» **PAGE EXCERPT**:
-.-.-

Today is my parents' 32nd wedding anniversary. They met and married in two-and-a-half months.
My mom was in the Army and my dad was in the Navy.
My mom was a Christian, straitlaced, with a no-nonsense air about her. My dad was a troublemaker, a party-guy with a devil-may-care attitude.
My mom had a difficult background: a dysfunctional migratory family, an abusive alcoholic father. The Army moved her across the country where she could get away from the reputation her family had built.
My dad was a mama's boy: the youngest in his family, he was coddled and spoiled in every way. But when he flunked out of college after the first year, my grandma cut the pampering and drove him to the recruiter's office herself.
Opposites in every way, their paths should never have crossed, their eyes should never have met, their stories should never have merged.
It took a miracle.
A miracle, a crazy man, and a bar.
Here is the story of how they met, as told to me by my mother. (adjectives by: me)
---
Late spring, almost summer in New York can be sticky and hot. And in 1974, you sometimes had to tough it out with the weather; air-conditioning was a luxury, not a standard item. The city owed you no favors: great glass buildings reflected the sunlight right into your eyes, steam rose off black asphalt streets even during the night, and the smog would envelope you in its unwanted embrace, smothering you with humid kisses and pinching your cheeks with the smoky fumes of burning oil.
The movies offered a means of escape, drawing audiences with fantastic stories and tightly-drawn characters. And air-conditioning. Lots and lots of air-conditioning.
My mom, twenty-one years old, went to the movies with a girlfriend. She settled into her seat and sighed with relief: she could breathe again. Without choking.
The movie began and she was quickly engrossed. She's always been the perfect audience, ready to suspend disbelief, forget her surroundings and immerse herself in the story.
Halfway through the movie, she was snapped out of her movie-trance. Some stranger behind her was heckling. She tried to ignore him, but he kept it up, a steady stream of expletives and innuendo, eventually directed at her and her friend. So they left.
And so did the crazy guy.
He followed them as they hurried along the sidewalk. There were no crowds to get lost in, no shops to duck into, and no way they'd turn into an abandoned alley; they had, after all, been to the movies, and a dark alley always spells trouble.
There was no place to go, no taxi to be found, no friendly bystander to give them a hand.
What there WAS ... was a bar.
My mom is not a drinker. Never was. She'd experienced firsthand the devastating effects of alcoholism, she'd felt the blows of an enraged drunk, she'd heard the screams of terror and cries of pitiful confusion when her dad was on a bender. She never wanted to be like that; to her, drink was the devil, and she'd be damned if she'd ever walk that line.
But ... there was that creepy stalker. And he was getting closer.
So my mom walked into a bar. She'd never been there, didn't want to be there now. She looked around--the smell of beer curled her lip and crinkled up her nose--and tried to keep from throwing up.

-.-.-

» **STATED TASK**:
Please copy the part of the story about how the parents met, starting at "The movie began" and ending at "in the story.", and replace "engrossed" with "absorbed".

» **GIVEN INFORMATION**:

-.-.-

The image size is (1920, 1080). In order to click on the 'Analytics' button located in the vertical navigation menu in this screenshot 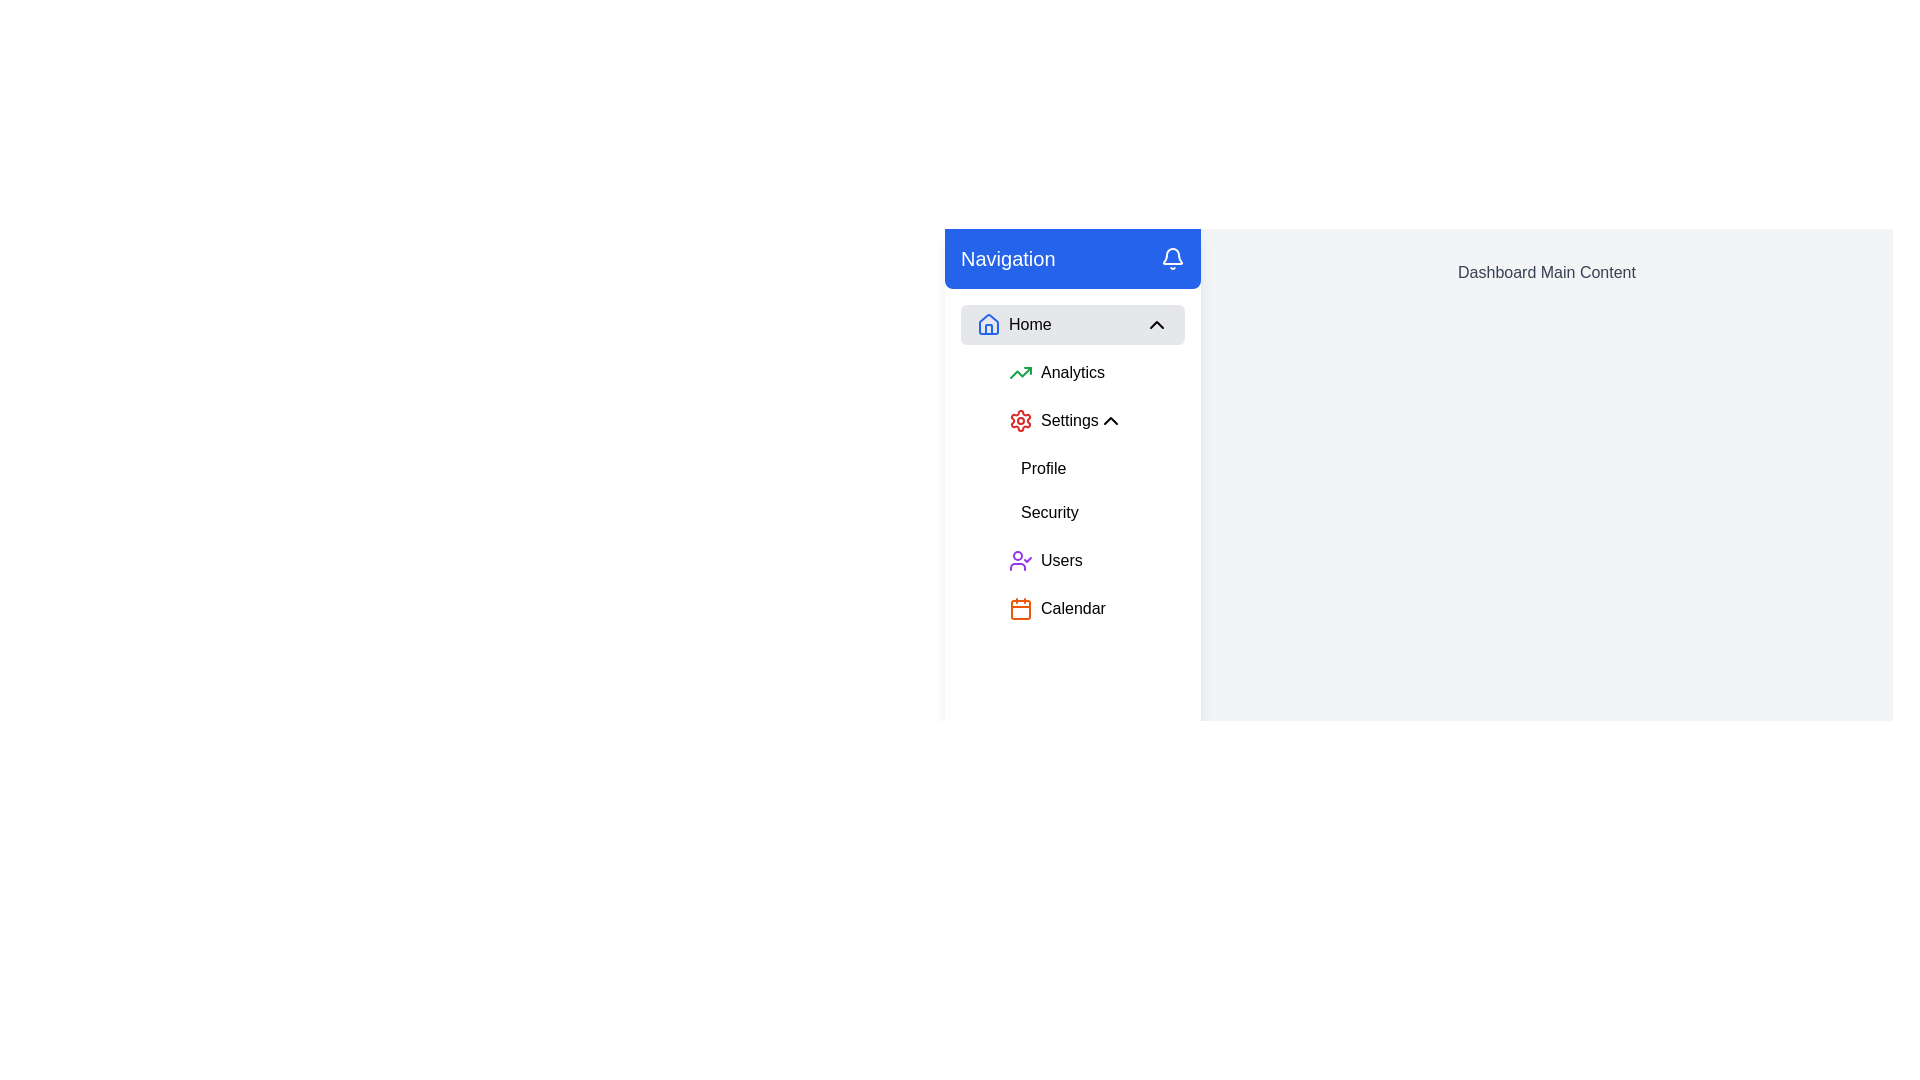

-.-.-

» **WORKED SOLUTION**:
The movie began and she was quickly absorbed. She's always been the perfect audience, ready to suspend disbelief, forget her surroundings and immerse herself in the story.